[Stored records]
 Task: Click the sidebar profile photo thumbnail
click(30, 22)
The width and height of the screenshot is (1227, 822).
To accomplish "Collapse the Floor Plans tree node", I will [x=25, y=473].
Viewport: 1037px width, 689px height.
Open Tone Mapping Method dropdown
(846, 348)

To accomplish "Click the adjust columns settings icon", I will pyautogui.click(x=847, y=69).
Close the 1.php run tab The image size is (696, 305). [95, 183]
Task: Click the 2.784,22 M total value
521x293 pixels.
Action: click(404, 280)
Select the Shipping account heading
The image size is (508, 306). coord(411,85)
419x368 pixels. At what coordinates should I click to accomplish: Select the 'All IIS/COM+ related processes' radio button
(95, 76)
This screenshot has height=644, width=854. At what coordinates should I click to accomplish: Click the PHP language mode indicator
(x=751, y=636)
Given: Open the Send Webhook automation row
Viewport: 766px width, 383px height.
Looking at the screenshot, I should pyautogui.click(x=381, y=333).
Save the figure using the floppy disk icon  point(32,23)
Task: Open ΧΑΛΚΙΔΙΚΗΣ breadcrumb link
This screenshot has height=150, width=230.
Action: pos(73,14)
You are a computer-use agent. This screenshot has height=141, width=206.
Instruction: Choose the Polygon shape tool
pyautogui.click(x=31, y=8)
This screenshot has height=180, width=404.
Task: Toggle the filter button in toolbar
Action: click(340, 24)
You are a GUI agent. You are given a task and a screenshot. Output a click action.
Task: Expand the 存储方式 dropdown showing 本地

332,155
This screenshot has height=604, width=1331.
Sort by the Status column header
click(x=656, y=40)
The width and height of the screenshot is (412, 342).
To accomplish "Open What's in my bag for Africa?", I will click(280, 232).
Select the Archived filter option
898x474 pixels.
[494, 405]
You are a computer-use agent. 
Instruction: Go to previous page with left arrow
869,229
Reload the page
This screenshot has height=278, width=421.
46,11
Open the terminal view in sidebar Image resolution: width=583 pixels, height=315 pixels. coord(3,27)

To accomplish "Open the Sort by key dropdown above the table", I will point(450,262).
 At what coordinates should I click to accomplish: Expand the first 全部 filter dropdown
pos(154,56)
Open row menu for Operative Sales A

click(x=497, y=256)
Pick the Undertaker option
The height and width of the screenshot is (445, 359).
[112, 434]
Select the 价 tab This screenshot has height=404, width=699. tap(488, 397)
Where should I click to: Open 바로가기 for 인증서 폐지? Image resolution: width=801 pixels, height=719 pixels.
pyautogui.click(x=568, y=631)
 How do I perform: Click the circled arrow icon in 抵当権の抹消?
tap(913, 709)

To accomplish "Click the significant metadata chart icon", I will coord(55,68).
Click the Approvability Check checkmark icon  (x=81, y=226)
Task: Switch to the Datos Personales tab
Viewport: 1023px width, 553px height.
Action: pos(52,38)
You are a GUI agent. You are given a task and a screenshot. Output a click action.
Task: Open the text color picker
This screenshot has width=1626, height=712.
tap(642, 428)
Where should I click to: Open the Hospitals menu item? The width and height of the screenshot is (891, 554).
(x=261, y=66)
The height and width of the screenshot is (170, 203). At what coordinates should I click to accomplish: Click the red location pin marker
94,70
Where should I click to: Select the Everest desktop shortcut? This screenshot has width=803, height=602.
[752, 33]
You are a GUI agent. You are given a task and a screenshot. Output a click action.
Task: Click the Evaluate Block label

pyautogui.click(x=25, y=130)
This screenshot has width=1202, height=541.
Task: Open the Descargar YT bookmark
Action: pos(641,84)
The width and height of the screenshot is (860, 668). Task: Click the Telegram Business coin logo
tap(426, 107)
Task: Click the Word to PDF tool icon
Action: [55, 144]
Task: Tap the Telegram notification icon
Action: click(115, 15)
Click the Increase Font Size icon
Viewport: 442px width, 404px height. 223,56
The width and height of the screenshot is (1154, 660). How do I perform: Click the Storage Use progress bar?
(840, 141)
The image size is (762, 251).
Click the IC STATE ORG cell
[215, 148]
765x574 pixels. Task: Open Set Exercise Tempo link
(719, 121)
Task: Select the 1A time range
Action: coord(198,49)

Your instructions | Write the entries out once more, exactly as they appear.

Response box |
 Task: Click the sidebar profile photo thumbnail
click(30, 22)
The width and height of the screenshot is (1227, 822).
To accomplish "Collapse the Floor Plans tree node", I will [x=25, y=473].
Viewport: 1037px width, 689px height.
Open Tone Mapping Method dropdown
(846, 348)

To accomplish "Click the adjust columns settings icon", I will pyautogui.click(x=847, y=69).
Close the 1.php run tab The image size is (696, 305). [95, 183]
Task: Click the 2.784,22 M total value
521x293 pixels.
Action: click(404, 280)
Select the Shipping account heading
The image size is (508, 306). coord(411,85)
419x368 pixels. At what coordinates should I click to accomplish: Select the 'All IIS/COM+ related processes' radio button
(95, 76)
This screenshot has height=644, width=854. At what coordinates should I click to accomplish: Click the PHP language mode indicator
(x=751, y=636)
Given: Open the Send Webhook automation row
Viewport: 766px width, 383px height.
Looking at the screenshot, I should pyautogui.click(x=381, y=333).
Save the figure using the floppy disk icon  point(32,23)
Task: Open ΧΑΛΚΙΔΙΚΗΣ breadcrumb link
This screenshot has height=150, width=230.
Action: pos(73,14)
You are a computer-use agent. This screenshot has height=141, width=206.
Instruction: Choose the Polygon shape tool
pyautogui.click(x=31, y=8)
This screenshot has height=180, width=404.
Task: Toggle the filter button in toolbar
Action: click(340, 24)
You are a GUI agent. You are given a task and a screenshot. Output a click action.
Task: Expand the 存储方式 dropdown showing 本地

332,155
This screenshot has height=604, width=1331.
Sort by the Status column header
click(x=656, y=40)
The width and height of the screenshot is (412, 342).
To accomplish "Open What's in my bag for Africa?", I will click(280, 232).
Select the Archived filter option
898x474 pixels.
[494, 405]
You are a computer-use agent. 
Instruction: Go to previous page with left arrow
869,229
Reload the page
This screenshot has height=278, width=421.
46,11
Open the terminal view in sidebar Image resolution: width=583 pixels, height=315 pixels. coord(3,27)

To accomplish "Open the Sort by key dropdown above the table", I will point(450,262).
 At what coordinates should I click to accomplish: Expand the first 全部 filter dropdown
pos(154,56)
Open row menu for Operative Sales A

click(x=497, y=256)
Pick the Undertaker option
The height and width of the screenshot is (445, 359).
[112, 434]
Select the 价 tab This screenshot has height=404, width=699. tap(488, 397)
Where should I click to: Open 바로가기 for 인증서 폐지? Image resolution: width=801 pixels, height=719 pixels.
pyautogui.click(x=568, y=631)
 How do I perform: Click the circled arrow icon in 抵当権の抹消?
tap(913, 709)

To accomplish "Click the significant metadata chart icon", I will coord(55,68).
Click the Approvability Check checkmark icon  (x=81, y=226)
Task: Switch to the Datos Personales tab
Viewport: 1023px width, 553px height.
Action: pos(52,38)
You are a GUI agent. You are given a task and a screenshot. Output a click action.
Task: Open the text color picker
This screenshot has width=1626, height=712.
tap(642, 428)
Where should I click to: Open the Hospitals menu item? The width and height of the screenshot is (891, 554).
(x=261, y=66)
The height and width of the screenshot is (170, 203). At what coordinates should I click to accomplish: Click the red location pin marker
94,70
Where should I click to: Select the Everest desktop shortcut? This screenshot has width=803, height=602.
[752, 33]
You are a GUI agent. You are given a task and a screenshot. Output a click action.
Task: Click the Evaluate Block label

pyautogui.click(x=25, y=130)
This screenshot has width=1202, height=541.
Task: Open the Descargar YT bookmark
Action: pos(641,84)
The width and height of the screenshot is (860, 668). Task: Click the Telegram Business coin logo
tap(426, 107)
Task: Click the Word to PDF tool icon
Action: [55, 144]
Task: Tap the Telegram notification icon
Action: click(115, 15)
Click the Increase Font Size icon
Viewport: 442px width, 404px height. 223,56
The width and height of the screenshot is (1154, 660). How do I perform: Click the Storage Use progress bar?
(840, 141)
The image size is (762, 251).
Click the IC STATE ORG cell
[215, 148]
765x574 pixels. Task: Open Set Exercise Tempo link
(719, 121)
Task: Select the 1A time range
Action: coord(198,49)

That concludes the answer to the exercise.